→ **WRITTEN REQUEST**: Render the lines of the records from the one containing "You are a computer-use agent. 357x285 pixels." through the end of the records, both ends included, as a JSON list of strings with one string per line and blank lines left out. Leave the pictures out of your answer.

## Begin

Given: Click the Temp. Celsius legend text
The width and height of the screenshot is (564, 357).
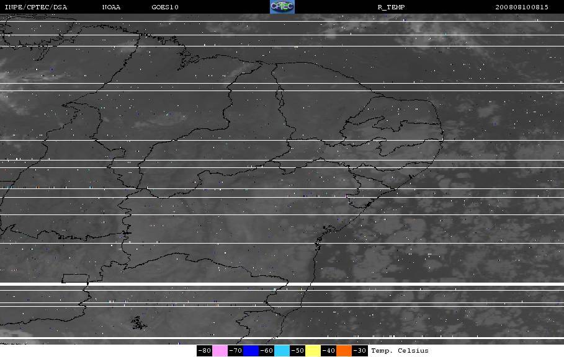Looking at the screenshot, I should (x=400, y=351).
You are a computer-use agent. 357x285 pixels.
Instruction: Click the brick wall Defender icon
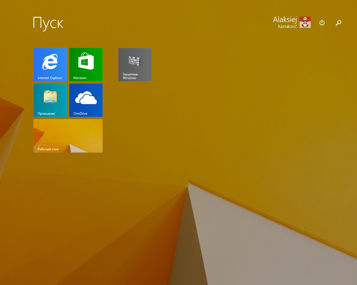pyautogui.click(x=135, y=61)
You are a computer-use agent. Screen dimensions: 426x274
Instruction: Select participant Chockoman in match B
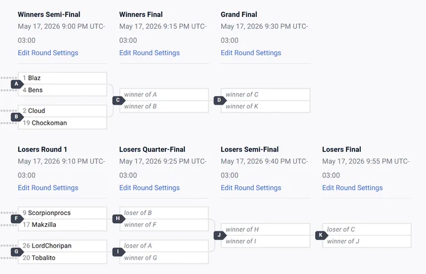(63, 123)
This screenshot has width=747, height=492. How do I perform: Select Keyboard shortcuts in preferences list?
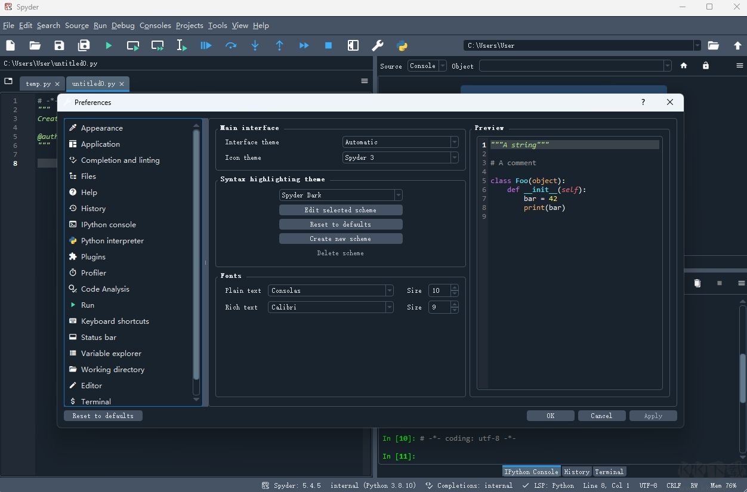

## End

→ **EXERCISE RESULT**:
[
  "You are a computer-use agent. 357x285 pixels.",
  "Instruction: Click the brick wall Defender icon",
  "pyautogui.click(x=135, y=61)",
  "You are a computer-use agent. Screen dimensions: 426x274",
  "Instruction: Select participant Chockoman in match B",
  "(63, 123)",
  "This screenshot has width=747, height=492. How do I perform: Select Keyboard shortcuts in preferences list?"
]